Please help me simplify this:
y = x/(4-sqrt(16+x))
Rationalize the denominator. Multiply by the conjugate, or (4+sqrt (16+x)) to the numerator, and the denominator. This should simplify it.
To simplify the expression y = x/(4 - sqrt(16 + x)), we need to rationalize the denominator.
Step 1: Multiply both the numerator and denominator by the conjugate of the denominator, which is (4 + sqrt(16 + x)).
By doing this, we eliminate the square root in the denominator and make the expression easier to simplify.
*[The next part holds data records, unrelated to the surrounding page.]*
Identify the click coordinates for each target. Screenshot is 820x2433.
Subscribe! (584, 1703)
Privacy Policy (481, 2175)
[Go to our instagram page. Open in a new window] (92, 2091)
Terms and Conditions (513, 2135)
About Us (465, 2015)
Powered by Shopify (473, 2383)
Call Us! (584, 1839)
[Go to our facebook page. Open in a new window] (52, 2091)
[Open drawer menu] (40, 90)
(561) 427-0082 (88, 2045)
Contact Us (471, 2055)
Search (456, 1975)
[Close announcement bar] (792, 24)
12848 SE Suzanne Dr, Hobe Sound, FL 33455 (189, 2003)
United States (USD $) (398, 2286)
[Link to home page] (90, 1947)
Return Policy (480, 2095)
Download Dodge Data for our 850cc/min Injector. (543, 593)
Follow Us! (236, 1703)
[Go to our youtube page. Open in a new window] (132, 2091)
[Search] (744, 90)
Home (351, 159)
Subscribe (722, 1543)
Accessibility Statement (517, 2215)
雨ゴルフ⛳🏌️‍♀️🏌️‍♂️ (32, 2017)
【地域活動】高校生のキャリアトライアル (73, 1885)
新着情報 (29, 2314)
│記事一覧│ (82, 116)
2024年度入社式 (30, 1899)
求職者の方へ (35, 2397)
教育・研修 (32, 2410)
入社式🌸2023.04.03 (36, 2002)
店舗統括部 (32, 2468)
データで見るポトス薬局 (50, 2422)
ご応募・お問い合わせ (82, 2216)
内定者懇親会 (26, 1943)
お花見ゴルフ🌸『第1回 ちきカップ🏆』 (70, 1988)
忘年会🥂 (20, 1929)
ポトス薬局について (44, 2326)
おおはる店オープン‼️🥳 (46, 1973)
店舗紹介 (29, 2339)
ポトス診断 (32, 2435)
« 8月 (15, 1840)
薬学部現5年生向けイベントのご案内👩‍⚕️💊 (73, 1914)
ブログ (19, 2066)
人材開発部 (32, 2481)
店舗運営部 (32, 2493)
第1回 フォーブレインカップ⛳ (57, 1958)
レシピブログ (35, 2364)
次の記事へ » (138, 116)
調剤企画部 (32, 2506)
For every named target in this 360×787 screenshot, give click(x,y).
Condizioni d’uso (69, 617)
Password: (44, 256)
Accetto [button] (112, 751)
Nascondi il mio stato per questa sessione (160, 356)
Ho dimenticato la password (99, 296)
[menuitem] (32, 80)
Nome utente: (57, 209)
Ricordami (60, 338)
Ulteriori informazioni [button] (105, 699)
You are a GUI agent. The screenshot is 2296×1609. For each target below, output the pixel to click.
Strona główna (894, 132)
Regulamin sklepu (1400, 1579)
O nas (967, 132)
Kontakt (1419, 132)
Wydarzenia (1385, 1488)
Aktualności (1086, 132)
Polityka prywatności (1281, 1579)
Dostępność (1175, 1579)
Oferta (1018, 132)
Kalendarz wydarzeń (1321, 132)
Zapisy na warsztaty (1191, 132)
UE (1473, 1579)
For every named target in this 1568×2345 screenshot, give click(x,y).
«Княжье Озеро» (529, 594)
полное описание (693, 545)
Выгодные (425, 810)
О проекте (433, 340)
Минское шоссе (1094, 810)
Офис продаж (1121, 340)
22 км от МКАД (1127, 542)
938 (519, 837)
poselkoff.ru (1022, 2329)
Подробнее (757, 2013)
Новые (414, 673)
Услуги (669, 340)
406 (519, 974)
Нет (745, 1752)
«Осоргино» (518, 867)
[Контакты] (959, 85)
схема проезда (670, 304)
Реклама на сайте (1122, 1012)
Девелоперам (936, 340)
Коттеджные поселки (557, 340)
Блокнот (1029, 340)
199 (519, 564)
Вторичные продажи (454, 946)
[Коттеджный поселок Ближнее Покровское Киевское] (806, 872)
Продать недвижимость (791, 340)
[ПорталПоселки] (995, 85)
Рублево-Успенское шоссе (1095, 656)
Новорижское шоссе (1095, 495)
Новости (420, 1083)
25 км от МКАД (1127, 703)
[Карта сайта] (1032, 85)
y = [x * (4 + sqrt(16 + x))] / [(4 - sqrt(16 + x)) * (4 + sqrt(16 + x))]
Step 2: Simplify the denominator using the difference of squares formula.
The difference of squares formula states that (a + b) * (a - b) = a^2 - b^2.
In this case, the terms (4 + sqrt(16 + x)) and (4 - sqrt(16 + x)) are conjugates, so their product will give us the difference of squares.
(y = [x * (4 + sqrt(16 + x))] / [(4)^2 - (sqrt(16 + x))^2])
(y = [x * (4 + sqrt(16 + x))] / [16 - (16 + x)])
(y = [x * (4 + sqrt(16 + x))] / [16 - 16 - x])
(y = [x * (4 + sqrt(16 + x))] / [-x])
Step 3: Simplify the expression further by canceling out the x terms.
(y = -[4 + sqrt(16 + x)])
Therefore, the simplified expression for y is -[4 + sqrt(16 + x)].